Add 1 teaspoon of black peppercorn, 1300 grams of thinly sliced onions, and 200 grams of cubed beetroot to a clean 2 litre fermentation jar.
In a separate container, mix 2 tablespoons of sea salt into 600 ml of water and stir until completely dissolved to make the brine.
Pour the brine into the jar, ensuring all the ingredients are fully submerged.
If the onions do not fit all at once, pour in the brine, wait for 1 hour until the onions soften, then add the remaining onions and press them down.
Place a glass weight inside the jar to keep the vegetables fully submerged under the brine.
Close the jar with a grommet lid, attach the airlock, fill the airlock halfway with water, and seal it shut.
Allow the onions to ferment at room temperature for 5 to 7 days. Check daily to ensure they remain submerged, pressing down if needed.
Start tasting from day 5 onwards. The onions are ready when they become translucent, develop a beautiful pink hue, lose their sharp bite, and take on a pleasant tang.
Once fermentation is complete, remove the glass weight, airlock, and grommet lid.
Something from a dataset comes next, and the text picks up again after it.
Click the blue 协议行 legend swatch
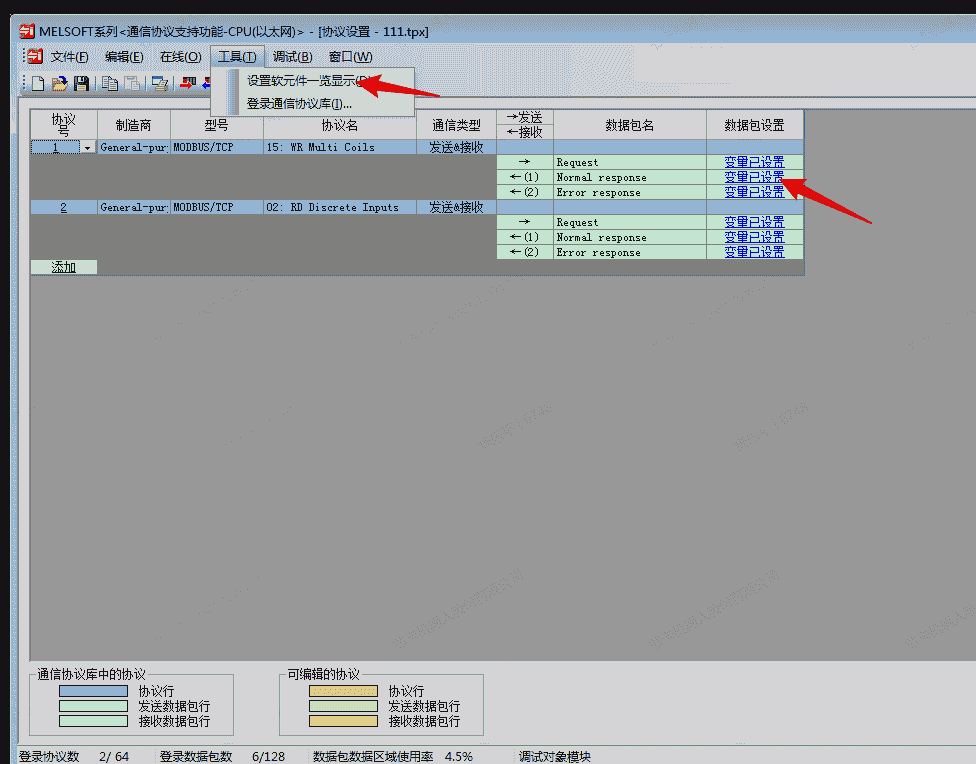The width and height of the screenshot is (976, 764). pos(93,691)
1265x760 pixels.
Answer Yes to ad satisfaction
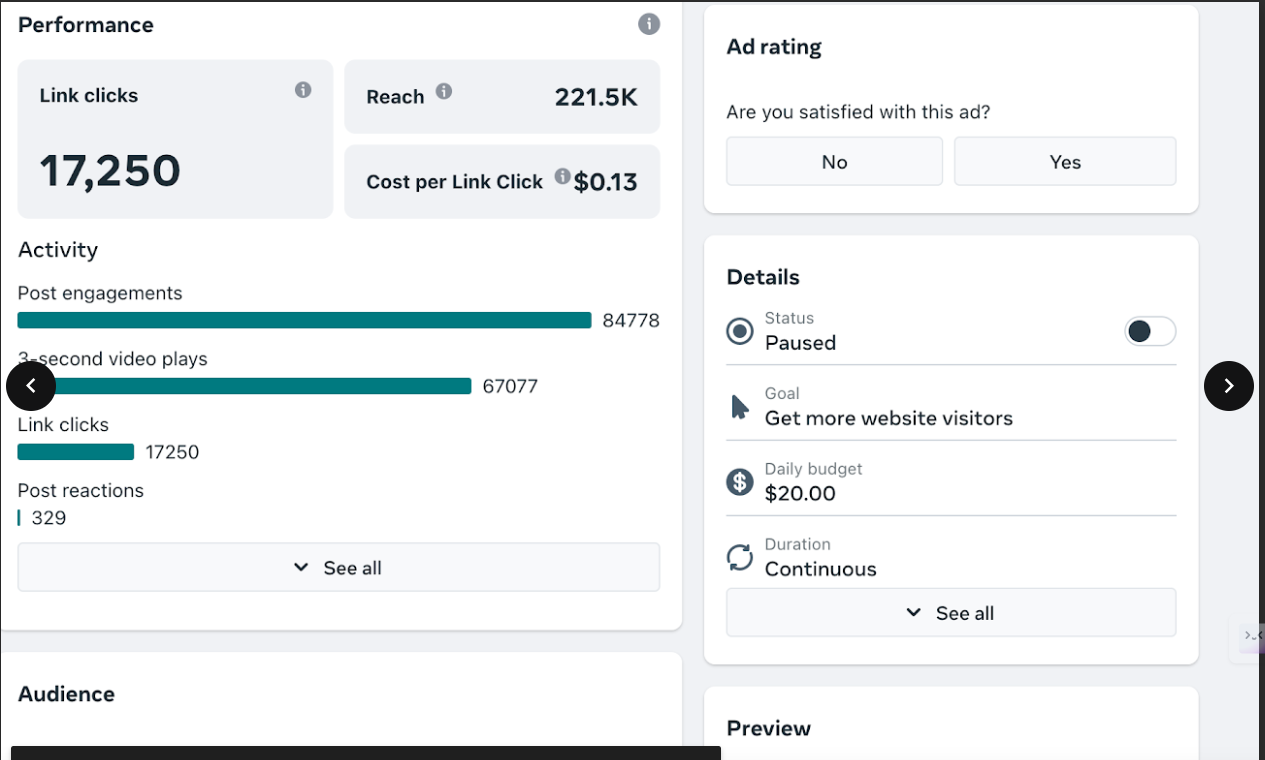[1065, 162]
Replace with a regular storage lid and refrigerate the jar. They can be stored in the refrigerator for up to 1 month.
Your fermented onions are now ready to enjoy—tangy, crisp, and gorgeously blushed!
💡 Why This Works
This recipe combines naturally sweet onions and earthy beetroot with probiotic fermentation to create a flavorful, gut-friendly pickle. The salt brine draws out moisture, creating the perfect environment for good bacteria to thrive while keeping harmful microbes out. As the onions ferment, they soften, develop tanginess, and take on a vibrant pink hue from the beetroot—all without vinegar or artificial additives. It’s a simple, hands-off method that delivers both taste and health benefits.